People who worked overtime tended to sleep less and reported experiencing more stress.

By Sarah Klein, Health.com

May 11, 2010 2:39 p.m. EDT
Employee Feeling Stressed and Overworked.jpgSTORY HIGHLIGHTS
  • Study: Doctors should see long working hours as a potential risk factor for heart disease
  • People who worked overtime were healthier in other ways
  • They were also more likely to exhibit “Type A” personality traits
  • All of the study participants were white-collar workers in England

(Health.com) — If you’ve been saying for years that long hours at work are killing you, forward this article to your boss–it might literally be true. According to a new study, people who work more than 10 hours a day are about 60 percent more likely to develop heart disease or have a heart attack than people who clock just seven hours a day.

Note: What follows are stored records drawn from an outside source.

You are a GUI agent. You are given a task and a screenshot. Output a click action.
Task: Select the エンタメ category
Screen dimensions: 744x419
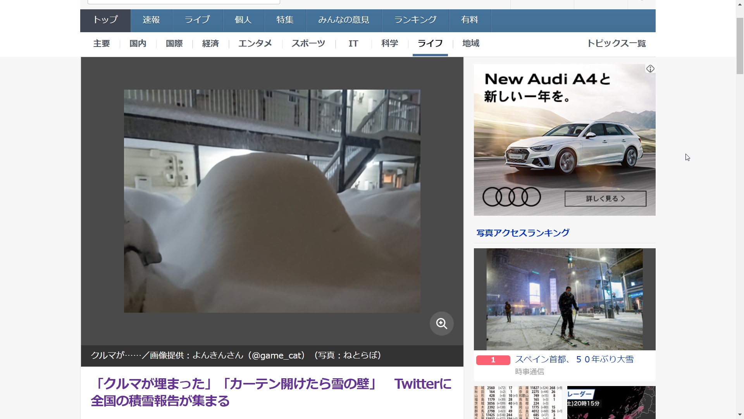255,43
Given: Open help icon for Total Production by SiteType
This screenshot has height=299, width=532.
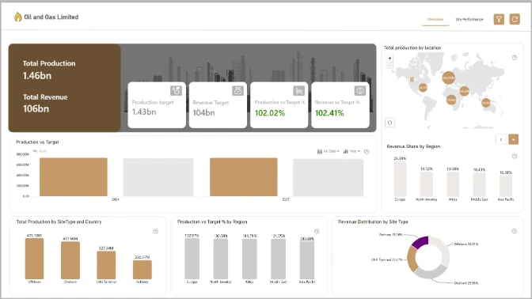Looking at the screenshot, I should click(x=155, y=231).
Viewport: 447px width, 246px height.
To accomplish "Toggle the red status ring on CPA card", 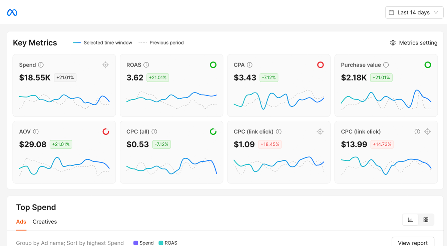I will click(320, 65).
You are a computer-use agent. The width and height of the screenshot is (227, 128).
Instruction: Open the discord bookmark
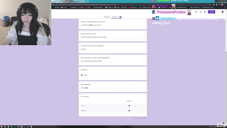117,7
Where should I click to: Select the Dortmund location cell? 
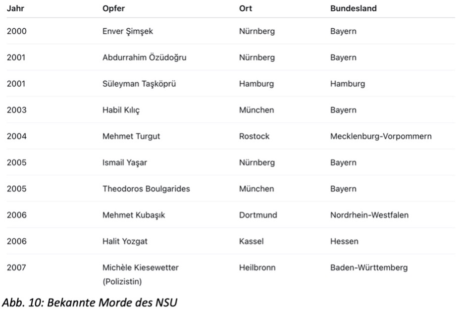(x=257, y=215)
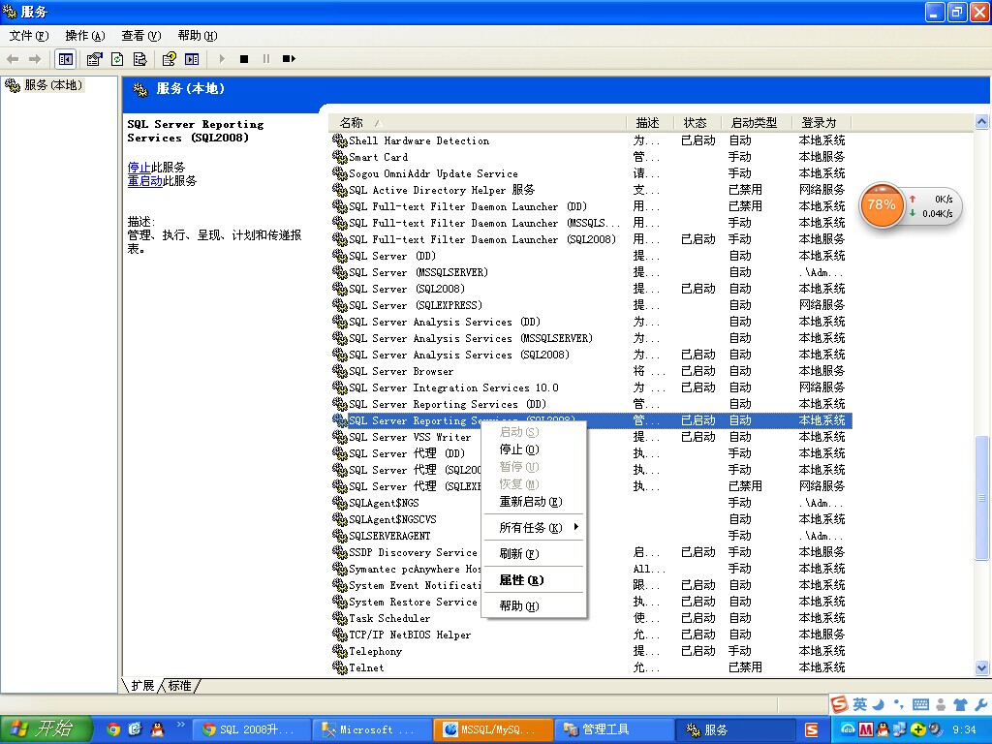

It’s not clear why this is, but the researchers suggest that all that time on the job means less free time to unwind and take care of yourself. Stress may also play a role–but not as much as you might think. Working long hours appears to hurt your heart even if you don’t feel particularly stressed out, the study found.

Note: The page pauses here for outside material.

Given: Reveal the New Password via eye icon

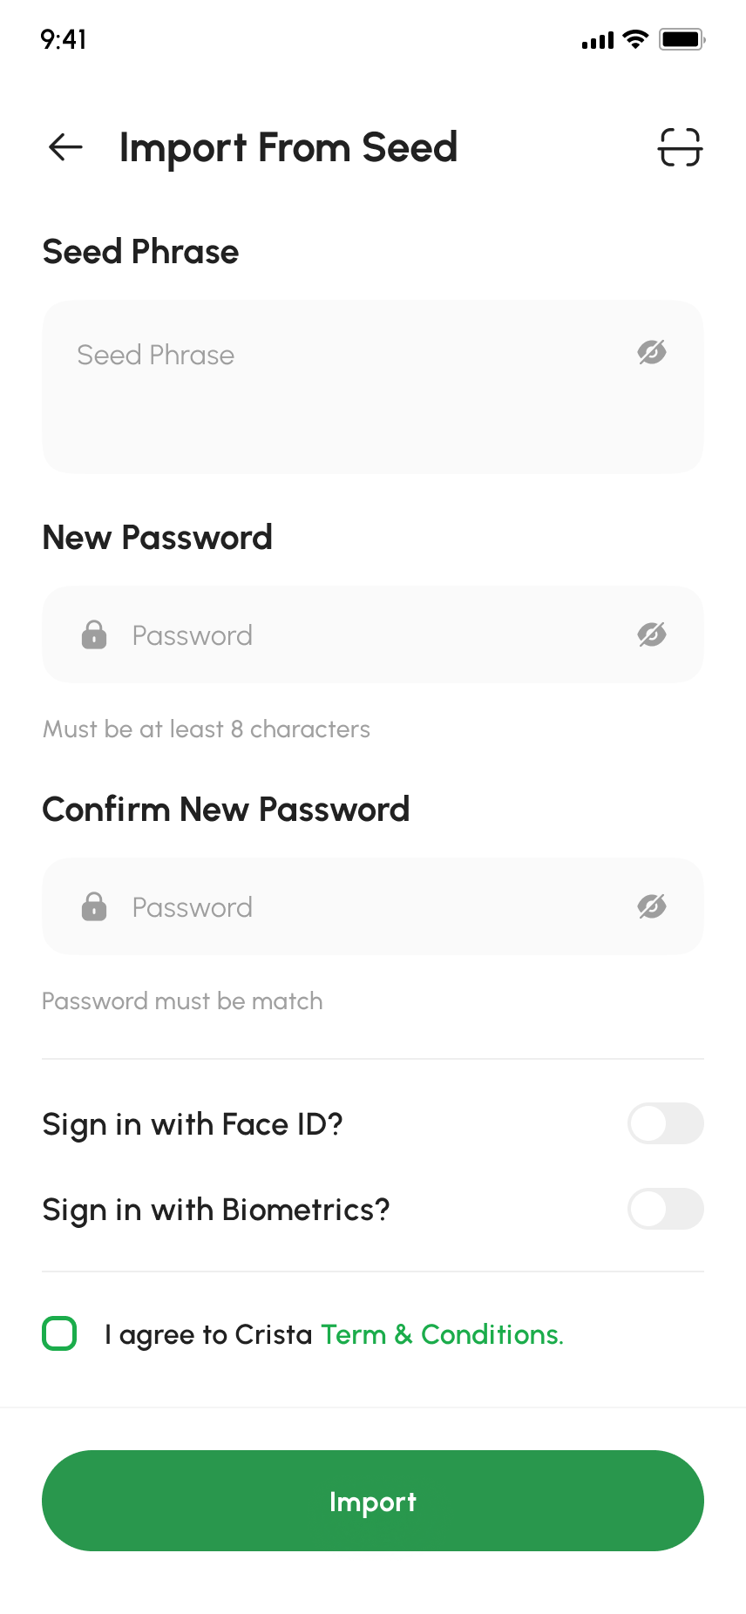Looking at the screenshot, I should [x=652, y=635].
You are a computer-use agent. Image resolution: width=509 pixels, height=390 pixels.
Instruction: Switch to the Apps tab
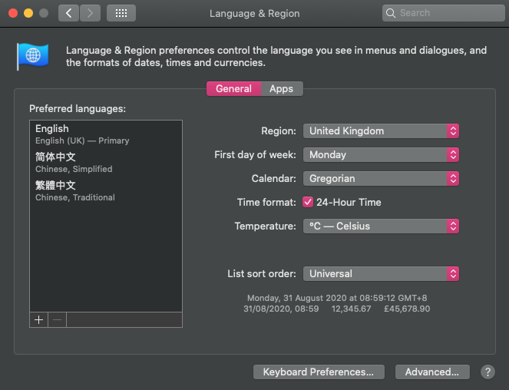[x=281, y=88]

“Balance between work and leisure time is important,” says the lead author of the study, Dr. Marianna Virtanen, M.D., an epidemiologist at the Finnish Institute of Occupational Health and University College London. “If you work long hours, the fact is that you may be exposed to higher stress levels and you do not have enough time to take care of your health.”

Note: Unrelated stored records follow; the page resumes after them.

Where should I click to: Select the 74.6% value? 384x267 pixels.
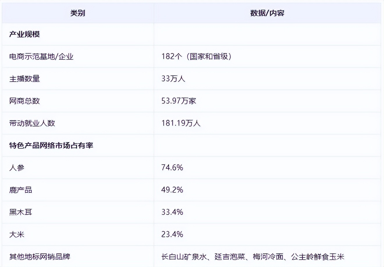(x=172, y=168)
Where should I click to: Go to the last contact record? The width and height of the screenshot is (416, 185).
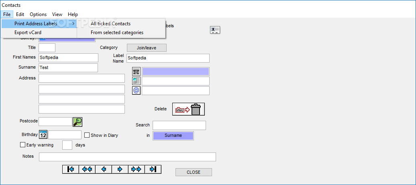coord(153,169)
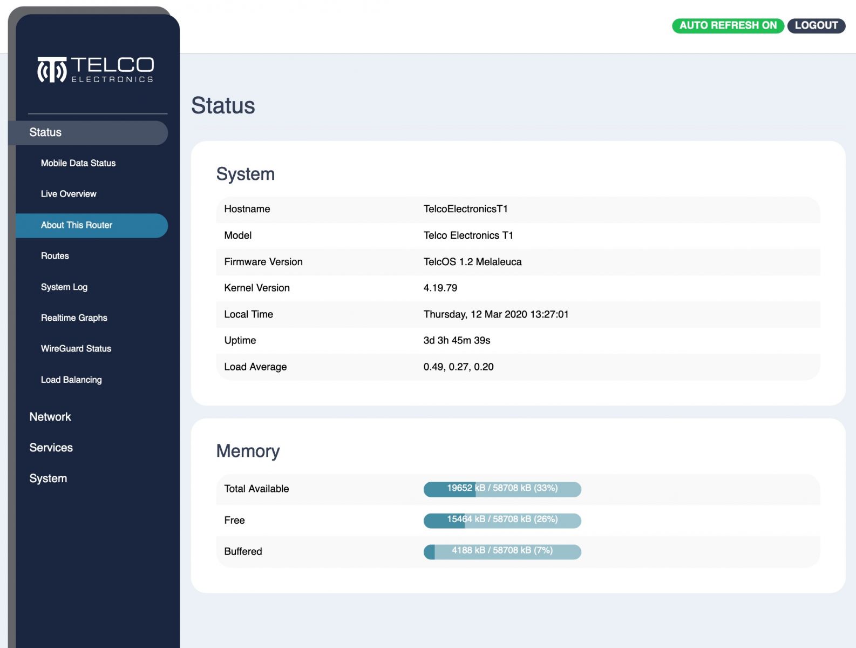Image resolution: width=856 pixels, height=648 pixels.
Task: Collapse the Status sidebar section
Action: (45, 133)
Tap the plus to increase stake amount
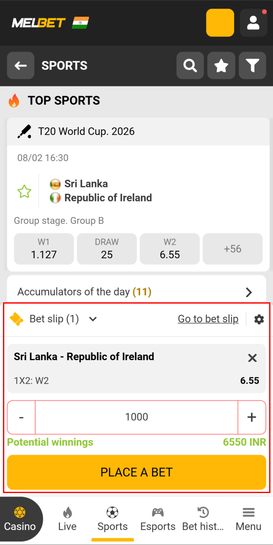Viewport: 273px width, 545px height. click(x=252, y=417)
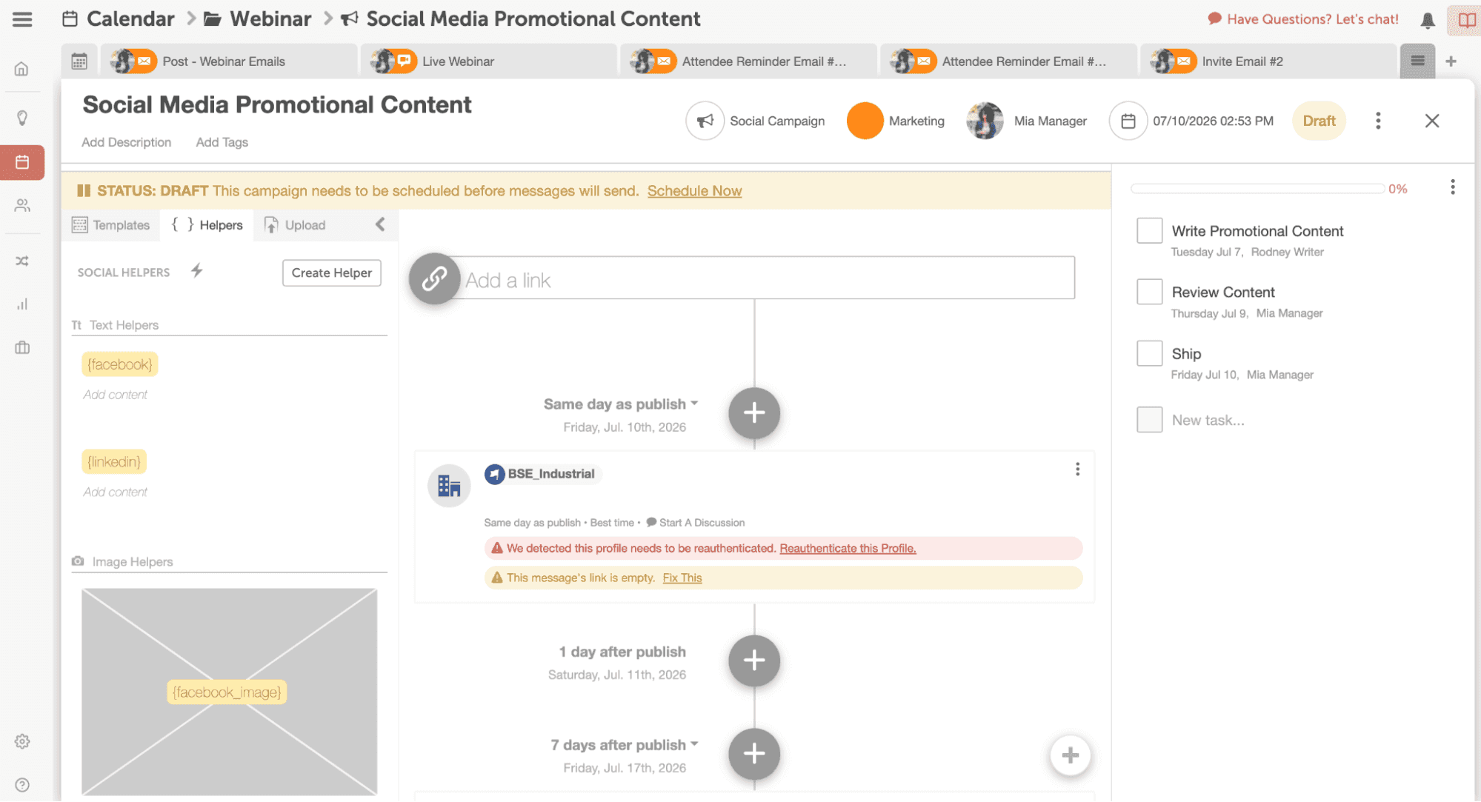Select the Templates tab

point(110,225)
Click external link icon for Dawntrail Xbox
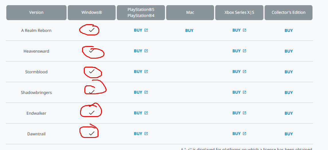The height and width of the screenshot is (150, 328). [244, 134]
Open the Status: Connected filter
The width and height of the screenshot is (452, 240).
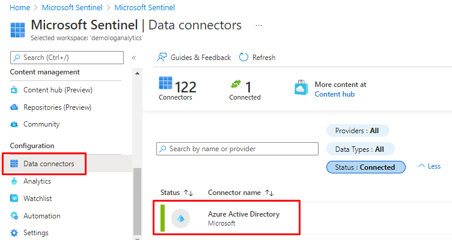click(x=366, y=167)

Doctors “should include long working hours on their list of potential risk factors” for heart disease, she adds.

Health.com: Head-to-toe solutions for stress

Dr. Virtanen and her colleagues followed more than 6,000 British civil servants with no history of heart disease for an average of 11 years. The participants were all drawn from a larger, ongoing study known as Whitehall II that began in 1985.

During the study, a total of 369 people had heart attacks (some of them fatal) or were diagnosed with heart disease after seeking medical attention for chest pain.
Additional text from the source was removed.